Exercise task: Reproduce each of the following entries verbatim, keeping every line as it appears.
==================================================
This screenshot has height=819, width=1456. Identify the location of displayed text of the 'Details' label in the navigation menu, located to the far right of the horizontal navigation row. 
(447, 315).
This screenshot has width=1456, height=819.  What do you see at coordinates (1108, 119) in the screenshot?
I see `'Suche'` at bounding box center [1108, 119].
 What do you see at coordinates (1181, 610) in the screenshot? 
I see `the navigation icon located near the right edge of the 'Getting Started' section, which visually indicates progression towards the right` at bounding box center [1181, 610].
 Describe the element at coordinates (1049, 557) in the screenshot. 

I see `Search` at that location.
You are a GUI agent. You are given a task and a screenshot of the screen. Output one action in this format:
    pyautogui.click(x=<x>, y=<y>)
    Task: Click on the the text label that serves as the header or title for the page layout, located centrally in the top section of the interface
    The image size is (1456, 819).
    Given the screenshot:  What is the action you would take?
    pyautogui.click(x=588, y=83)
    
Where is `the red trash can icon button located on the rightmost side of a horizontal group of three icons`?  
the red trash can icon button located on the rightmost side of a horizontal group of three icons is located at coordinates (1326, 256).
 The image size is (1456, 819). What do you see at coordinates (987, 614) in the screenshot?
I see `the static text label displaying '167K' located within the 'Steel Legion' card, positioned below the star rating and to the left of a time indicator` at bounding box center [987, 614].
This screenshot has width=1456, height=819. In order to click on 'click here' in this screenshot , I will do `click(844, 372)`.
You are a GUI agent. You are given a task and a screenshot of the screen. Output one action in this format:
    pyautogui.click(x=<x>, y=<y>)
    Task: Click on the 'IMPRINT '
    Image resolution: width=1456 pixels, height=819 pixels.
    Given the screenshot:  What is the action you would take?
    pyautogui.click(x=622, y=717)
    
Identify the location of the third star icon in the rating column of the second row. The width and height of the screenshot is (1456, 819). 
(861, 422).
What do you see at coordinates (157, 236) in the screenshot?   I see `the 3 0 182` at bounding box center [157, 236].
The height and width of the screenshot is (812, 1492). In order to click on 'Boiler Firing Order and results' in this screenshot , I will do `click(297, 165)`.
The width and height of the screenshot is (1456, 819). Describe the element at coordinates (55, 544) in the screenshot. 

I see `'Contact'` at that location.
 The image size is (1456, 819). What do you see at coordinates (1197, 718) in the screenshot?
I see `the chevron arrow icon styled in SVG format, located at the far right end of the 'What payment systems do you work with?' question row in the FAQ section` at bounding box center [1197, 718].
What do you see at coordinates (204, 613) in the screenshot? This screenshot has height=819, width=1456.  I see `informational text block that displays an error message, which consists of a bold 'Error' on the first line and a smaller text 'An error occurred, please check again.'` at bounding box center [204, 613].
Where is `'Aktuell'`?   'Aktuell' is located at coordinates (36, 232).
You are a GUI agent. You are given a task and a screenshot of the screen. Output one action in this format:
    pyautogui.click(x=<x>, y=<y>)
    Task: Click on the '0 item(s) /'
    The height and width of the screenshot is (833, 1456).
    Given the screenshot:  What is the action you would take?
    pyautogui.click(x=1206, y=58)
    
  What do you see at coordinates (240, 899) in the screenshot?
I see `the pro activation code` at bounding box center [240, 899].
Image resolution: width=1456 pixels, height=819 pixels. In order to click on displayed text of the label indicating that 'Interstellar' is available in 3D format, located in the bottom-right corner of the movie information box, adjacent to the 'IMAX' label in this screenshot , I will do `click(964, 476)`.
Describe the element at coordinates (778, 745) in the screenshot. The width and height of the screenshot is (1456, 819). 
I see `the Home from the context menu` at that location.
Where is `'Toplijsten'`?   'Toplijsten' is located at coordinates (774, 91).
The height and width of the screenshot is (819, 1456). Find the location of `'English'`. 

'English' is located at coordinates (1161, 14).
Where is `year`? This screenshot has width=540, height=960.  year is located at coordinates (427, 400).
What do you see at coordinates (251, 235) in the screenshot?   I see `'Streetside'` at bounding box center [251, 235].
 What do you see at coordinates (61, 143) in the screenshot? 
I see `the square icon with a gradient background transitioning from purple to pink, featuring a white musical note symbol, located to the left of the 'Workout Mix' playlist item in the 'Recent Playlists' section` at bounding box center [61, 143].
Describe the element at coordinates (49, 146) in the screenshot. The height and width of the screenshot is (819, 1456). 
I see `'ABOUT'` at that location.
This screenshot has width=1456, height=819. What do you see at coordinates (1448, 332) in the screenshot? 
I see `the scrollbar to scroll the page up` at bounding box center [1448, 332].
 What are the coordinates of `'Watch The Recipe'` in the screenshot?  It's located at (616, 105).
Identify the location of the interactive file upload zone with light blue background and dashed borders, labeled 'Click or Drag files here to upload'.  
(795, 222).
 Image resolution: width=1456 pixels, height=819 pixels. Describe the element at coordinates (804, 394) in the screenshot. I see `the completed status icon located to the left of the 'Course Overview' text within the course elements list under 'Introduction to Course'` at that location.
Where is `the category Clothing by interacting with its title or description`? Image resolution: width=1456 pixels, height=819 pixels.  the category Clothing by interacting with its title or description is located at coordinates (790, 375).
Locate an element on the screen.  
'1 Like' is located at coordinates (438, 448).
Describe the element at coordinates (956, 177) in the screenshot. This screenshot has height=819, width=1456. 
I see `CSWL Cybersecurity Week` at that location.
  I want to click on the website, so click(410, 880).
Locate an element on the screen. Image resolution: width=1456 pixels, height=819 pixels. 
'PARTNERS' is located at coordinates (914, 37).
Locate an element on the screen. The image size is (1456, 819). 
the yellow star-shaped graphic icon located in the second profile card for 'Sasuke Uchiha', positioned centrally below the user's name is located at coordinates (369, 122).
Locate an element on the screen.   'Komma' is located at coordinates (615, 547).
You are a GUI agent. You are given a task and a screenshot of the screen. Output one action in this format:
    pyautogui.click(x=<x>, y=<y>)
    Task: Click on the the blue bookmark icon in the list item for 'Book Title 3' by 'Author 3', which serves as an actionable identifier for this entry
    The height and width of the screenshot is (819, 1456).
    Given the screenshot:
==================================================
Exercise output:
This screenshot has height=819, width=1456. Identify the location of displayed text of the 'Details' label in the navigation menu, located to the far right of the horizontal navigation row. 
(447, 315).
This screenshot has width=1456, height=819.  What do you see at coordinates (1108, 119) in the screenshot?
I see `'Suche'` at bounding box center [1108, 119].
 What do you see at coordinates (1181, 610) in the screenshot? 
I see `the navigation icon located near the right edge of the 'Getting Started' section, which visually indicates progression towards the right` at bounding box center [1181, 610].
 Describe the element at coordinates (1049, 557) in the screenshot. 

I see `Search` at that location.
You are a GUI agent. You are given a task and a screenshot of the screen. Output one action in this format:
    pyautogui.click(x=<x>, y=<y>)
    Task: Click on the the text label that serves as the header or title for the page layout, located centrally in the top section of the interface
    The image size is (1456, 819).
    Given the screenshot:  What is the action you would take?
    pyautogui.click(x=588, y=83)
    
Where is `the red trash can icon button located on the rightmost side of a horizontal group of three icons`?  
the red trash can icon button located on the rightmost side of a horizontal group of three icons is located at coordinates (1326, 256).
 The image size is (1456, 819). What do you see at coordinates (987, 614) in the screenshot?
I see `the static text label displaying '167K' located within the 'Steel Legion' card, positioned below the star rating and to the left of a time indicator` at bounding box center [987, 614].
This screenshot has width=1456, height=819. In order to click on 'click here' in this screenshot , I will do `click(844, 372)`.
You are a GUI agent. You are given a task and a screenshot of the screen. Output one action in this format:
    pyautogui.click(x=<x>, y=<y>)
    Task: Click on the 'IMPRINT '
    Image resolution: width=1456 pixels, height=819 pixels.
    Given the screenshot:  What is the action you would take?
    pyautogui.click(x=622, y=717)
    
Identify the location of the third star icon in the rating column of the second row. The width and height of the screenshot is (1456, 819). 
(861, 422).
What do you see at coordinates (157, 236) in the screenshot?   I see `the 3 0 182` at bounding box center [157, 236].
The height and width of the screenshot is (812, 1492). In order to click on 'Boiler Firing Order and results' in this screenshot , I will do `click(297, 165)`.
The width and height of the screenshot is (1456, 819). Describe the element at coordinates (55, 544) in the screenshot. 

I see `'Contact'` at that location.
 The image size is (1456, 819). What do you see at coordinates (1197, 718) in the screenshot?
I see `the chevron arrow icon styled in SVG format, located at the far right end of the 'What payment systems do you work with?' question row in the FAQ section` at bounding box center [1197, 718].
What do you see at coordinates (204, 613) in the screenshot? This screenshot has height=819, width=1456.  I see `informational text block that displays an error message, which consists of a bold 'Error' on the first line and a smaller text 'An error occurred, please check again.'` at bounding box center [204, 613].
Where is `'Aktuell'`?   'Aktuell' is located at coordinates (36, 232).
You are a GUI agent. You are given a task and a screenshot of the screen. Output one action in this format:
    pyautogui.click(x=<x>, y=<y>)
    Task: Click on the '0 item(s) /'
    The height and width of the screenshot is (833, 1456).
    Given the screenshot:  What is the action you would take?
    pyautogui.click(x=1206, y=58)
    
  What do you see at coordinates (240, 899) in the screenshot?
I see `the pro activation code` at bounding box center [240, 899].
Image resolution: width=1456 pixels, height=819 pixels. In order to click on displayed text of the label indicating that 'Interstellar' is available in 3D format, located in the bottom-right corner of the movie information box, adjacent to the 'IMAX' label in this screenshot , I will do `click(964, 476)`.
Describe the element at coordinates (778, 745) in the screenshot. The width and height of the screenshot is (1456, 819). 
I see `the Home from the context menu` at that location.
Where is `'Toplijsten'`?   'Toplijsten' is located at coordinates (774, 91).
The height and width of the screenshot is (819, 1456). Find the location of `'English'`. 

'English' is located at coordinates (1161, 14).
Where is `year`? This screenshot has width=540, height=960.  year is located at coordinates (427, 400).
What do you see at coordinates (251, 235) in the screenshot?   I see `'Streetside'` at bounding box center [251, 235].
 What do you see at coordinates (61, 143) in the screenshot? 
I see `the square icon with a gradient background transitioning from purple to pink, featuring a white musical note symbol, located to the left of the 'Workout Mix' playlist item in the 'Recent Playlists' section` at bounding box center [61, 143].
Describe the element at coordinates (49, 146) in the screenshot. The height and width of the screenshot is (819, 1456). 
I see `'ABOUT'` at that location.
This screenshot has width=1456, height=819. What do you see at coordinates (1448, 332) in the screenshot? 
I see `the scrollbar to scroll the page up` at bounding box center [1448, 332].
 What are the coordinates of `'Watch The Recipe'` in the screenshot?  It's located at (616, 105).
Identify the location of the interactive file upload zone with light blue background and dashed borders, labeled 'Click or Drag files here to upload'.  
(795, 222).
 Image resolution: width=1456 pixels, height=819 pixels. Describe the element at coordinates (804, 394) in the screenshot. I see `the completed status icon located to the left of the 'Course Overview' text within the course elements list under 'Introduction to Course'` at that location.
Where is `the category Clothing by interacting with its title or description`? Image resolution: width=1456 pixels, height=819 pixels.  the category Clothing by interacting with its title or description is located at coordinates (790, 375).
Locate an element on the screen.  
'1 Like' is located at coordinates (438, 448).
Describe the element at coordinates (956, 177) in the screenshot. This screenshot has height=819, width=1456. 
I see `CSWL Cybersecurity Week` at that location.
  I want to click on the website, so click(410, 880).
Locate an element on the screen. Image resolution: width=1456 pixels, height=819 pixels. 
'PARTNERS' is located at coordinates (914, 37).
Locate an element on the screen. The image size is (1456, 819). 
the yellow star-shaped graphic icon located in the second profile card for 'Sasuke Uchiha', positioned centrally below the user's name is located at coordinates (369, 122).
Locate an element on the screen.   'Komma' is located at coordinates (615, 547).
You are a GUI agent. You are given a task and a screenshot of the screen. Output one action in this format:
    pyautogui.click(x=<x>, y=<y>)
    Task: Click on the the blue bookmark icon in the list item for 'Book Title 3' by 'Author 3', which serves as an actionable identifier for this entry
    The height and width of the screenshot is (819, 1456).
    Given the screenshot:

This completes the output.